**Dataset entries**
----

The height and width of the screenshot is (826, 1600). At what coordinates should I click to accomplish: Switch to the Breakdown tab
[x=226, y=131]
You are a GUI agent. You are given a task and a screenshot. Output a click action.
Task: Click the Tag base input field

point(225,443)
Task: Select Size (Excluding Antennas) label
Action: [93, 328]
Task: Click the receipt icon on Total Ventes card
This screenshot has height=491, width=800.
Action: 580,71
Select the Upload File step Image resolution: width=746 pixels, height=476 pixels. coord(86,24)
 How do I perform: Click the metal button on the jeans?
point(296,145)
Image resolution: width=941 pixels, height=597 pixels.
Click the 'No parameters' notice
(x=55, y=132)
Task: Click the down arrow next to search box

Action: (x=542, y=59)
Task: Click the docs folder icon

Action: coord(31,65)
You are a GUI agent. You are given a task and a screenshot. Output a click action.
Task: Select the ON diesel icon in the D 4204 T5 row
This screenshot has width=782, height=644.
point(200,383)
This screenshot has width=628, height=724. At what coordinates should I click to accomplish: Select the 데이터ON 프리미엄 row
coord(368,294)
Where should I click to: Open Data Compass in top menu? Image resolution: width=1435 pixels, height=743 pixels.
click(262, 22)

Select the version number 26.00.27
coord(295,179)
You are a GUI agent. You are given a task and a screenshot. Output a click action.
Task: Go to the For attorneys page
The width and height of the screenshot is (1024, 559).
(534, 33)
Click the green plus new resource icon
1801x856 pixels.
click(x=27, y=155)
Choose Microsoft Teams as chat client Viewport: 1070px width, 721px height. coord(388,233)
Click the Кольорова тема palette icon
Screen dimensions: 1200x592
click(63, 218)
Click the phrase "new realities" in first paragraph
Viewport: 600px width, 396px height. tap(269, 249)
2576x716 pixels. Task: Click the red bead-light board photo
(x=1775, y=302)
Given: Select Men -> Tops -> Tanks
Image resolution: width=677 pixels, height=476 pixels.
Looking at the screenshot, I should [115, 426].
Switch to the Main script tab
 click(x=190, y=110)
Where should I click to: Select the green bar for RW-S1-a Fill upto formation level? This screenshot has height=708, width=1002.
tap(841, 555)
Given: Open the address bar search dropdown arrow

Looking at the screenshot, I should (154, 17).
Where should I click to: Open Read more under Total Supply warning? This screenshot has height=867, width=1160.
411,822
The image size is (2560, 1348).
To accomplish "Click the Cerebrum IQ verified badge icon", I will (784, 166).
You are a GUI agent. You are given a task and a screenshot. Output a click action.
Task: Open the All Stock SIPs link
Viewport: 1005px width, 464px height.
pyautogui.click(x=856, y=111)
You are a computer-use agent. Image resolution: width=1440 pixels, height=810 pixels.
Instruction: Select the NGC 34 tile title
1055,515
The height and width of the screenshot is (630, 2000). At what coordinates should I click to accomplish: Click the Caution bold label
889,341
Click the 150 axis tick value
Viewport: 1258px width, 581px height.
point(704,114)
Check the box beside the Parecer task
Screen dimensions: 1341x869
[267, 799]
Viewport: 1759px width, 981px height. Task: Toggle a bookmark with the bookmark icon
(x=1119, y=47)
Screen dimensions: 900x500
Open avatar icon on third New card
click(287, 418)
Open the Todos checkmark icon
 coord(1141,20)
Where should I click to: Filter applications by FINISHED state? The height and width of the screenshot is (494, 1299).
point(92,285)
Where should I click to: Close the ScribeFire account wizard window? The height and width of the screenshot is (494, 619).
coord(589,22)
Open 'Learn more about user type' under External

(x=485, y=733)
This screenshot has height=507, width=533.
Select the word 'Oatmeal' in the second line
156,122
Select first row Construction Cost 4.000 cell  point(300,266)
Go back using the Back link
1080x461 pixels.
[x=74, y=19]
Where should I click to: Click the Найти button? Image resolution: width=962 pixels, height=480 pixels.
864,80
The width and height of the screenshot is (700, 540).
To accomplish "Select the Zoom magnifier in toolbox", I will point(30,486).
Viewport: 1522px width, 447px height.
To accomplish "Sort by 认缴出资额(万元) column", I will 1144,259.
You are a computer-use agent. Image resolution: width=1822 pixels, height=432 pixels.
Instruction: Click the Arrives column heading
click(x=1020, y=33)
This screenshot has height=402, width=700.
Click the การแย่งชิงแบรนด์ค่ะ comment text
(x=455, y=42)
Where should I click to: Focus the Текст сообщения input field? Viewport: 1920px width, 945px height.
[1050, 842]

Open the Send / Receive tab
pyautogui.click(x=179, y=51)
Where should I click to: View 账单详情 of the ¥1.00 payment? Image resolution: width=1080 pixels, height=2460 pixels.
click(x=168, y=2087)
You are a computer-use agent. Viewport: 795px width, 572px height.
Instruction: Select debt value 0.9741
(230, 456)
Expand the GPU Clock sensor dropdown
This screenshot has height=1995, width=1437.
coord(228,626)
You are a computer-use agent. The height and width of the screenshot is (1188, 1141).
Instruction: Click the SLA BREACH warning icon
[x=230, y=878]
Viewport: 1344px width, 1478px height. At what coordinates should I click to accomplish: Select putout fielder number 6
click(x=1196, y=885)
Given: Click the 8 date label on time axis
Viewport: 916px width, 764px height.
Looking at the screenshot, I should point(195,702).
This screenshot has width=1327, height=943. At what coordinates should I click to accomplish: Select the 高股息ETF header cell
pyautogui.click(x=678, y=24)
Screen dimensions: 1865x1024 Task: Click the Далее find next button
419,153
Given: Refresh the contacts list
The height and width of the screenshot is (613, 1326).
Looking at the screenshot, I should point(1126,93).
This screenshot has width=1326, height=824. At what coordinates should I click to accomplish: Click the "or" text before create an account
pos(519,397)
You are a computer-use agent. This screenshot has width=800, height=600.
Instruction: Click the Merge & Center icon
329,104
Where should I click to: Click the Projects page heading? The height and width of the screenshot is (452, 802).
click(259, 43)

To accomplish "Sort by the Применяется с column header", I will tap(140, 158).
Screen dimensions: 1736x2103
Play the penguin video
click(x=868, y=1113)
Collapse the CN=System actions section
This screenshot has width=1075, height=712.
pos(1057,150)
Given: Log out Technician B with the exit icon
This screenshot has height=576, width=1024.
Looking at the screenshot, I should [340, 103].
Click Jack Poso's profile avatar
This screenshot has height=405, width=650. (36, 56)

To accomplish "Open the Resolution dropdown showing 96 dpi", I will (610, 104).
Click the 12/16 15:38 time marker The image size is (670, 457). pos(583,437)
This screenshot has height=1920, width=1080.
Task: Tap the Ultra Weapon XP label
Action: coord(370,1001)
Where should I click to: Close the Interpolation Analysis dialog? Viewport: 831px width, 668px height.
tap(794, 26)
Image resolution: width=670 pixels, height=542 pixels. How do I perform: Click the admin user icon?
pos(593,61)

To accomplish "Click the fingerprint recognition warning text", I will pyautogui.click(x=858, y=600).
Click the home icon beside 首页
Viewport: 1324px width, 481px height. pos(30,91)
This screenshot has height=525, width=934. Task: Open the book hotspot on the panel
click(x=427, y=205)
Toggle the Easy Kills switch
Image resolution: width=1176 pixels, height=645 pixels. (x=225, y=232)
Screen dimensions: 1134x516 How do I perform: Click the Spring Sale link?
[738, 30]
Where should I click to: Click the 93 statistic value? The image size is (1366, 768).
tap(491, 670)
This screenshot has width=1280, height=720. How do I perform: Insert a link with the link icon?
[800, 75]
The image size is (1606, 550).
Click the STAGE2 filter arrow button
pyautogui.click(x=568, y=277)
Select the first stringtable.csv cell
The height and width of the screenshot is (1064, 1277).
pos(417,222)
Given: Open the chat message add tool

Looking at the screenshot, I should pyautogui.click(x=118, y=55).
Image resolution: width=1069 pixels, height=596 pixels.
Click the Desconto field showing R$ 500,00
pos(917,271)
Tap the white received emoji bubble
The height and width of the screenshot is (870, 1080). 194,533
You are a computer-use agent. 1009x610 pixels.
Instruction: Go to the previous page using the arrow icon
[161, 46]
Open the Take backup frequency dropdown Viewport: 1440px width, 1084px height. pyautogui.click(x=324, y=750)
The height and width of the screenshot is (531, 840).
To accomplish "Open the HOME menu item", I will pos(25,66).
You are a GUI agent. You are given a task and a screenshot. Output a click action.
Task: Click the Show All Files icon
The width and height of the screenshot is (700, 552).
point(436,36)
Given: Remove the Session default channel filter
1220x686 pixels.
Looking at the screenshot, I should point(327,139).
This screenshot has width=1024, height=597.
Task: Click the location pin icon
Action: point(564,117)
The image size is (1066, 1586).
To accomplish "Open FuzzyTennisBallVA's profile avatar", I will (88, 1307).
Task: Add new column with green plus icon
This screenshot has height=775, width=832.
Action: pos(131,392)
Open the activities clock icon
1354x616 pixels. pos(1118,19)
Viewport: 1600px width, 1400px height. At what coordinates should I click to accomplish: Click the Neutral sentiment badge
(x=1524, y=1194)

----

**Work to be completed**
Out of the material above, gather each line where "will" appears.

**Exercise answer**
To accomplish "Click the Cerebrum IQ verified badge icon", I will (784, 166).
To accomplish "Select the Zoom magnifier in toolbox", I will point(30,486).
To accomplish "Sort by 认缴出资额(万元) column", I will 1144,259.
To accomplish "Sort by the Применяется с column header", I will tap(140, 158).
To accomplish "Open the Resolution dropdown showing 96 dpi", I will (610, 104).
To accomplish "Click the fingerprint recognition warning text", I will pyautogui.click(x=858, y=600).
To accomplish "Open the HOME menu item", I will pos(25,66).
To accomplish "Open FuzzyTennisBallVA's profile avatar", I will (88, 1307).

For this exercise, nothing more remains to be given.